EKF Utilizes Only First-Order Derivatives in Nonlinear Function Taylor Expansion

Resource Overview

The Extended Kalman Filter (EKF) relies solely on first-order derivatives from Taylor expansions of nonlinear functions, omitting higher-order terms. This approximation often introduces significant errors in estimating posterior state distributions, degrading both filtering algorithm performance and overall tracking system accuracy. Recently, the Unscented Kalman Filter (UKF) has emerged as an adaptive filtering alternative. Unlike EKF, UKF employs carefully designed sigma points that propagate through nonlinear functions to capture first- and second-order statistical properties of random vectors.
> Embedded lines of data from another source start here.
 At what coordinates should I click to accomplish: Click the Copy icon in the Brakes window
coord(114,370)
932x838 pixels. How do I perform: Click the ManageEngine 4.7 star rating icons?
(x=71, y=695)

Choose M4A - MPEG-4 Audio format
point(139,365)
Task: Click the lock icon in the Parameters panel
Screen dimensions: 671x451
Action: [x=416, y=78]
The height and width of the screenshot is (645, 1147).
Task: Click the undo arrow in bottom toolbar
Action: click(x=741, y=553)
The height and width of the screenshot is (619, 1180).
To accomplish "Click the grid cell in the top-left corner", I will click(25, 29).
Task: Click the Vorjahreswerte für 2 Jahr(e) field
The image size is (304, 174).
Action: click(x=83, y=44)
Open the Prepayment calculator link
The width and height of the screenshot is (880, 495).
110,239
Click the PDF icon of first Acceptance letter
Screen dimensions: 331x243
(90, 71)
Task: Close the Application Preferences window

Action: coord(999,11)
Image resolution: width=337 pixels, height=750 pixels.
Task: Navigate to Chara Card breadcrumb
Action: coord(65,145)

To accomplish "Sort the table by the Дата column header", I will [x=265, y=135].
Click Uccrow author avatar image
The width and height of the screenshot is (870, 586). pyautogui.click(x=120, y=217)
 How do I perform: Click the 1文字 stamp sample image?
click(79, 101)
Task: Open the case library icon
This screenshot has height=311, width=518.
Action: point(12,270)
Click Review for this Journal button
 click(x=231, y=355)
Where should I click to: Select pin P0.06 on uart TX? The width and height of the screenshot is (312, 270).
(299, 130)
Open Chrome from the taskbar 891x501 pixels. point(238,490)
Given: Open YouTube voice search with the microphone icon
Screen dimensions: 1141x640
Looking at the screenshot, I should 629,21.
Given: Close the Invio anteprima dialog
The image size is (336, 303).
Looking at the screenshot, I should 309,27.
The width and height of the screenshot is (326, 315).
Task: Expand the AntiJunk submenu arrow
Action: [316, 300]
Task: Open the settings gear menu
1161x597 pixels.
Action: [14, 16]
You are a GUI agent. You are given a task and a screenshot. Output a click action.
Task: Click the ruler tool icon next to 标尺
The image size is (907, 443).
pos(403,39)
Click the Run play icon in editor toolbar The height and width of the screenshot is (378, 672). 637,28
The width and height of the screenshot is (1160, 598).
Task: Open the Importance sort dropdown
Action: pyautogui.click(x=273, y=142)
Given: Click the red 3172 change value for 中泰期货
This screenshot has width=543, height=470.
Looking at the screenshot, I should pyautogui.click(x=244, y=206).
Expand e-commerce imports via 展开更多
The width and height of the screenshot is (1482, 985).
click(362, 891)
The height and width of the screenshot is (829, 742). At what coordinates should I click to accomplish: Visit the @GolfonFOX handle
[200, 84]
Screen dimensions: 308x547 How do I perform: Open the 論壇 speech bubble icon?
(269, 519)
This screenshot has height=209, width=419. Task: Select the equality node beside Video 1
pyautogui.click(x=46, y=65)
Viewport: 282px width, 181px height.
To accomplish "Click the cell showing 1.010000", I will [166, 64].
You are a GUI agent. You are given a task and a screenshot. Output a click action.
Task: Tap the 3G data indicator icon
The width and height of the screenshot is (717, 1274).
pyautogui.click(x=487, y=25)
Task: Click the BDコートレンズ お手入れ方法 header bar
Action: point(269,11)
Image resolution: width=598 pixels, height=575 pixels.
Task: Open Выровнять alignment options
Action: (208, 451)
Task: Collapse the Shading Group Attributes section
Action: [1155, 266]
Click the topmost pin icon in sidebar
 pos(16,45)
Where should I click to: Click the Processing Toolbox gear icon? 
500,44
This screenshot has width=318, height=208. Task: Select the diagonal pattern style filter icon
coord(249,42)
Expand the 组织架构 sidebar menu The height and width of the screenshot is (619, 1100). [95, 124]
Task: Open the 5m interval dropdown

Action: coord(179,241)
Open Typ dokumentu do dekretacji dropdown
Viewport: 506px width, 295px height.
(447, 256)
This approach better approximates nonlinear dynamics in state equations, yielding superior estimation precision compared to EKF implementations.

Detailed Documentation

In estimating posterior state distributions, the Extended Kalman Filter (EKF) utilizes only first-order derivatives from Taylor expansions of nonlinear functions while disregarding higher-order terms. This methodological limitation frequently introduces substantial estimation errors, compromising filtering algorithm performance and consequently degrading overall tracking system accuracy. To address these shortcomings, the Unscented Kalman Filter (UKF) has recently emerged as an advanced adaptive filtering technique. Diverging from EKF's linearization approach, UKF strategically designs minimal sigma points that propagate through nonlinear functions. The algorithm then computes how these transformed points capture the propagation of first- and second-order statistical moments for random vectors. By employing this sigma point transformation methodology—typically implemented through weighted statistical linear regression rather than analytical Jacobians—UKF achieves superior approximation of nonlinear state equation characteristics. This fundamental difference enables UKF to deliver enhanced estimation accuracy, making it particularly valuable for applications demanding precise state estimation. The core implementation involves: 1) Sigma point selection using scaling parameters to control approximation accuracy, 2) Nonlinear propagation through system models without derivative calculations, and 3) Statistical moment reconstruction from transformed points for covariance updates.